He gathered hordes of disciples in Brittany, and organized his followers into a Church with
archbishops and bishops.
Unlike Jesus of Nazareth, he had no hesitation in declaring that he was the son of God.
AD
1144 was a good year for a messiah to acquire followers,
for an appalling winter caused multitudes to starve.
Eon’s followers lived in the forest, and ravaged the countryside, living mainly by plunder.
But in 1148, he was finally taken prisoner by
soldiers of the Archbishop of Rouen, and imprisoned in a tower, where he was starved to death.
His followers refused to renounce him, and the “bishops” and “archbishops”
were burned alive in the now traditional Christian spirit.
Tanchelm
One of the most remarkable messiahs of the twelfth century, Tanchelm of Antwerp, was already dead by then.
He seems to have started his career as a monk, then become a diplomat
working for Count Robert of Flanders, trying to persuade the Pope to hand over some of Utrecht to Count Robert.
The Pope refused, and when Count Robert died, Tanchelm’s career as a diplomat
came to an end.
He became a wandering preacher, making his headquarters in Antwerp.
Tanchelm seems to have possessed what all messiahs possess: tremendous powers as a preacher and orator.
We also have to remember that a large part of his audience would be ignorant peasants who
had never heard a really good preacher.
As Tanchelm addressed them in the open fields, dressed as a monk, the audiences reacted like modern teenagers to a pop idol.
He denounced the Church for its
corruption, and told them that if the sacraments were administered by sinful priests, they would fail to work.
So many were convinced that the churches were soon empty.
And when Tanchelm told his
followers not to pay taxes to the church (called tithes), they were delighted to follow his advice.
Was Tanchelm a charlatan, or did he really believe he was a messiah?
He certainly felt that he had a right to live like a king.
He dressed magnificently, and was always surrounded by a large
retinue, including twelve men who were supposed to be the twelve disciples.

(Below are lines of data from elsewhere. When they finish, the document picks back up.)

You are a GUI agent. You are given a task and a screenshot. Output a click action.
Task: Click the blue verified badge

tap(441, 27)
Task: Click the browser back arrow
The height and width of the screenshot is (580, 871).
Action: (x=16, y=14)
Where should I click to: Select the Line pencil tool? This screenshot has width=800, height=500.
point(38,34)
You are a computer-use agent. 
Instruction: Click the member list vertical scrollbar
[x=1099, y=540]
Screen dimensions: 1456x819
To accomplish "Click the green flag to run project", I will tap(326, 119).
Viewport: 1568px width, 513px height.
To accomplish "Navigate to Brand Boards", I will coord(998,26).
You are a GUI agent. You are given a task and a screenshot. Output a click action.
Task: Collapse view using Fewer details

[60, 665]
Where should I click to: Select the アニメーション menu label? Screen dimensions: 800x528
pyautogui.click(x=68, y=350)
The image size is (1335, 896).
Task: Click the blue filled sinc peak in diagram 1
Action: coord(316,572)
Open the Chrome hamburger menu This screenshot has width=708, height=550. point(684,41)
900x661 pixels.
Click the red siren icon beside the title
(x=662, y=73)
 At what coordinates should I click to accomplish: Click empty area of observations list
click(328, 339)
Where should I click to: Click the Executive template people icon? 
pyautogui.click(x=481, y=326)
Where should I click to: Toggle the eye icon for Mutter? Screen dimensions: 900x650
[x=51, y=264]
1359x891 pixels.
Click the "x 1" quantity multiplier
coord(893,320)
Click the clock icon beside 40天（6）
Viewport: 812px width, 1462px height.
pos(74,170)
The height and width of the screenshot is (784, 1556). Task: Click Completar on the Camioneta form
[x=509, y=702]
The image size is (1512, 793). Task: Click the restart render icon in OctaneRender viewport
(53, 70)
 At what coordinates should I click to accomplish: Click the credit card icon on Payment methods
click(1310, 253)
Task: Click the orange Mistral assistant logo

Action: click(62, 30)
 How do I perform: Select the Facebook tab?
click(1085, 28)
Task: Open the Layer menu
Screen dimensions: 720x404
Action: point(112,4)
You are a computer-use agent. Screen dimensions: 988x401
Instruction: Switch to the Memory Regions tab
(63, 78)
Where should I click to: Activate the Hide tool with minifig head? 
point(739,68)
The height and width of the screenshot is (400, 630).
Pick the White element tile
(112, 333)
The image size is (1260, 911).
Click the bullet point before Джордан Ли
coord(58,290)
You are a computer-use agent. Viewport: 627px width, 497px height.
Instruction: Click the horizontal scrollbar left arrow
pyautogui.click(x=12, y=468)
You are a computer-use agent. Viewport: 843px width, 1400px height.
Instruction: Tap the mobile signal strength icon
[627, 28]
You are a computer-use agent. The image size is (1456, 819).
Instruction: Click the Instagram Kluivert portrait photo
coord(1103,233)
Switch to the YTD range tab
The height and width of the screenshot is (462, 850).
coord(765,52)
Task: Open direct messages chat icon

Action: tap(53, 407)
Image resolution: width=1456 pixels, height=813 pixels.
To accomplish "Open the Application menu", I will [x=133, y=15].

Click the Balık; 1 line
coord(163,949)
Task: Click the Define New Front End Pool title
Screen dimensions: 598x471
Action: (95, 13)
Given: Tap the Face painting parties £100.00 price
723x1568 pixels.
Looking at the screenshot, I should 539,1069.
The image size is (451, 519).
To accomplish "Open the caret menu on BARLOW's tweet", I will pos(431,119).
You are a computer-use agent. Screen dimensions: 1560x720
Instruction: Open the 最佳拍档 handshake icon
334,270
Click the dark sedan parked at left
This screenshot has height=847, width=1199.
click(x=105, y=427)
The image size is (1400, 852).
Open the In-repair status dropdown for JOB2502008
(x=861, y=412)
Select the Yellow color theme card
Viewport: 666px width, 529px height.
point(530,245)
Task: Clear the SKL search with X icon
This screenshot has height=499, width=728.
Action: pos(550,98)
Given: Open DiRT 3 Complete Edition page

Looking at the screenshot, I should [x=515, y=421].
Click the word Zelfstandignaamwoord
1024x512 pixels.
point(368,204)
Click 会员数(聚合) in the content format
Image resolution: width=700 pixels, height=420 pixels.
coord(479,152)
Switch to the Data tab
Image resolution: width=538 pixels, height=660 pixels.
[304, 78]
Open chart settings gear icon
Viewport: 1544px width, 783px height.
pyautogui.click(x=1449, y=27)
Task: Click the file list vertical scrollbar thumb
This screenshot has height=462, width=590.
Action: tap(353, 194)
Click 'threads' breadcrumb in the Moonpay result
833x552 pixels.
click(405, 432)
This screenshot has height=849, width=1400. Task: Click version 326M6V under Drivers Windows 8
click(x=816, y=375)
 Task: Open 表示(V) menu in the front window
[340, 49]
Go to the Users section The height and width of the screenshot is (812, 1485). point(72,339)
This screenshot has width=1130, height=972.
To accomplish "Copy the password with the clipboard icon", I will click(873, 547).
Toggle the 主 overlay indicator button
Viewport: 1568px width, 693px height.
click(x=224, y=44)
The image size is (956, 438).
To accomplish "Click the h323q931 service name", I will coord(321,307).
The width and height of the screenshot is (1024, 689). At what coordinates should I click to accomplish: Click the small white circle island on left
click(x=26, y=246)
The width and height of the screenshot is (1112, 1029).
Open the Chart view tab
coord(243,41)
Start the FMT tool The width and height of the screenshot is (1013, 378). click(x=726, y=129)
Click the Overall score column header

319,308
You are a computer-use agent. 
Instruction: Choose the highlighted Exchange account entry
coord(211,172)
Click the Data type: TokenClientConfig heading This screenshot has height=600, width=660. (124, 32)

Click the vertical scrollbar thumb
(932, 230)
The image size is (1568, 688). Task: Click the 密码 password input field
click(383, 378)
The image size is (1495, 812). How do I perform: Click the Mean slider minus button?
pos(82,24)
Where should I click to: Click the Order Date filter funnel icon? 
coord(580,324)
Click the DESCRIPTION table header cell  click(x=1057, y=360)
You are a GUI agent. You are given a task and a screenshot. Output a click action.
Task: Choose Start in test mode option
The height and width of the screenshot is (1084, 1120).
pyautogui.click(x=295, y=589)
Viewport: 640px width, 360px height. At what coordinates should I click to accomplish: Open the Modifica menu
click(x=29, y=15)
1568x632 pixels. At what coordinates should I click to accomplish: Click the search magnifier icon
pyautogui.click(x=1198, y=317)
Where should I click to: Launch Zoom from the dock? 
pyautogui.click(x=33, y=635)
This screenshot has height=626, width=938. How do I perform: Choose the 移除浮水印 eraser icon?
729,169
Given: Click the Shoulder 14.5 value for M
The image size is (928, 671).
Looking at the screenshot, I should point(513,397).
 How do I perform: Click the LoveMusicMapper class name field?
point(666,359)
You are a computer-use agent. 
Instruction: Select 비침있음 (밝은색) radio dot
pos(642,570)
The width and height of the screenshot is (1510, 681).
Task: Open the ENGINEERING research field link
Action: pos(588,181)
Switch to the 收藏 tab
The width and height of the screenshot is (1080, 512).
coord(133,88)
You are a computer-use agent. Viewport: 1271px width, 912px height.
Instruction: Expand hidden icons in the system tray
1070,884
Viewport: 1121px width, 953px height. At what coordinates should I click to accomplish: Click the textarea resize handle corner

One day he announced that he would become betrothed to the Virgin Mary, and held a ceremony in which he and a sacred
statue were joined together in front of a vast crowd who offered their jewellery as an engagement present.
With so many followers, the Church could do nothing about him; he held Utrecht, Antwerp and large areas of the countryside.
Finally, about
AD
1115, he was killed –
like the messiah of Gevaudon – by treachery, being stabbed by a priest who had been allowed to approach him.
But his influence remained as powerful as ever, and it took another “miracle
worker”, Norbert of Xanten (who was regarded with favour by the Church) to finally “de-convert” his followers in Antwerp and restore power to the Church.
Rebellion, Mysticism and Sex
How did these “messiahs” become so powerful?
To begin with, all of them had the gift of preaching.
But it was more than that.
The Christian Church, which began as a
poor and persecuted organization whose leaders were thrown to the lions, suddenly became the official religion of Rome in
AD
313, under the Emperor Constantine.
As soon as
they gained power, the Christians began to behave far worse than their enemies, destroying pagan temples, burning heretics, and squabbling amongst themselves.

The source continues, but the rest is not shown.